UO Rejects Challenge Of Recruitment Plan

Oregonian, June 3, 2007

The University of Oregon is taking issue with an economics professor’s claim that a program developed to recruit more minority faculty members is illegal.

Provost Linda Brady and general counsel Melinda Grier said the program, which helps new minority faculty set up an office or lab, is legal and needed to help attract minority faculty in a competitive market.

Economics professor Bill Harbaugh has challenged the program, known as the Underrepresented Minority Recruitment Program, in e-mails to UO President Dave Frohnmayer.
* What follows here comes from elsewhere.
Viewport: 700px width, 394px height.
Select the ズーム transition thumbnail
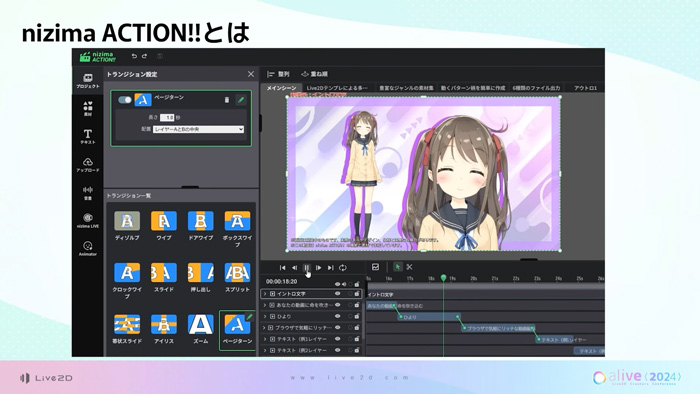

He calls it an “obvious violation” of the Constitution and Civil Rights Act.

Harbaugh declined to comment further.

The program provides as much as $30,000 a year for three years to reimburse departments and colleges for the cost of “startup packages” used attract new minority faculty members.

They also can support other incentives, depending on the professor’s field.
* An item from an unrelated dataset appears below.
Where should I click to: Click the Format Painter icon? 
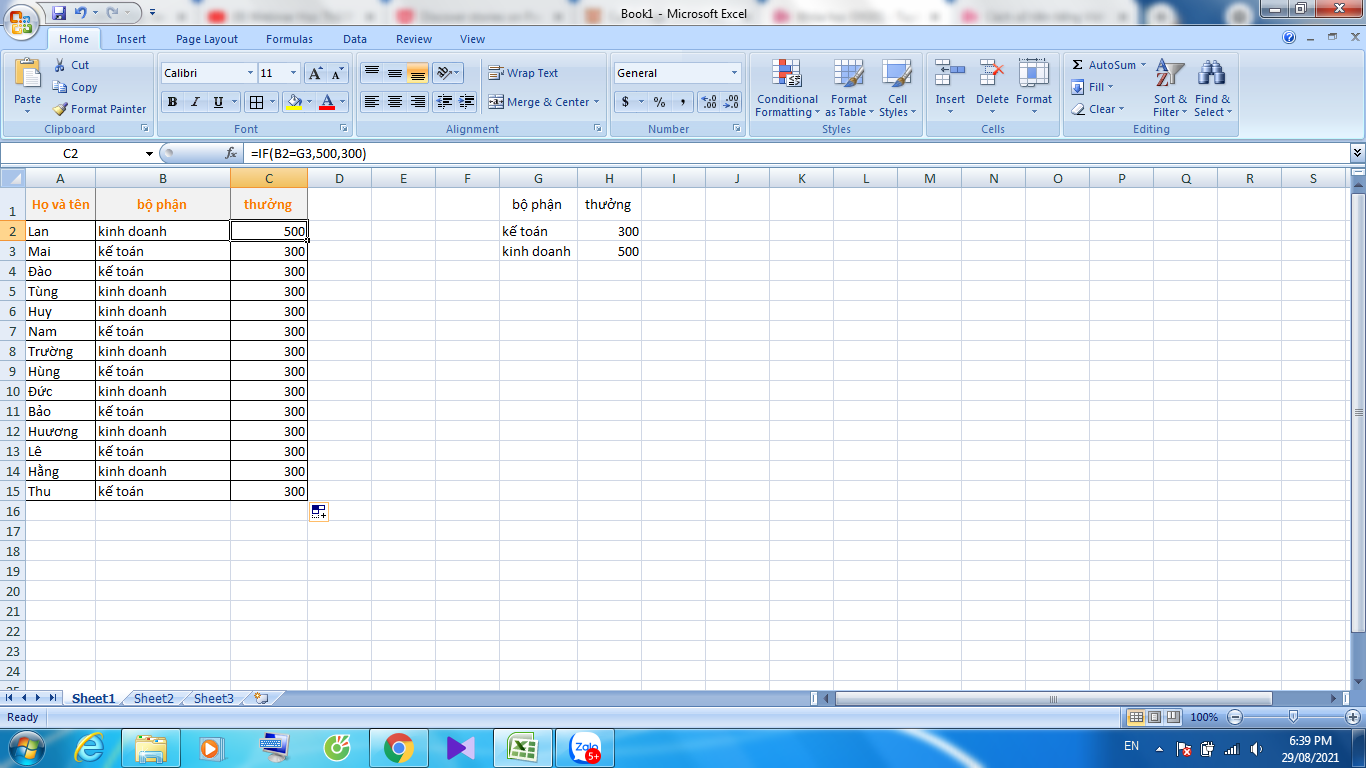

The university spends about $500,000 a year on the program, part of its diversity initiatives that cost about $4 million a year.

Efforts to meet the university’s own broad diversity goals have triggered sharp debate over how to go about it.

Among them were debates over whether special treatment or incentives were justified to help attract more minority students, faculty and managers.

Harbaugh has criticized the diversity efforts and says efforts should concentrate instead on helping more low-income children prepare for college and ultimately increase minority scholars in the academic job pool.


An American Association of University Professors survey found the only related court decision, at the University of Vermont, ruled the practice legal if the availability of the money was not used in hiring decisions.

Grier said that doesn’t happen at UO.

The funds come into play after a selection committee has chosen a candidate and made an initial job offer. The funds then can be used to negotiate a final contract, she said.

The money goes to the professor’s department, not to the professor, she said.

“Dollars aren’t allocated based on race,” she said. “Departments get reimbursed for costs.”

Some opponents of affirmative action aren’t impressed.

Linda Chavez, chairwoman of the nonprofit Center for Equal Opportunity, said the fact that the program allocates money based solely on race makes it illegal.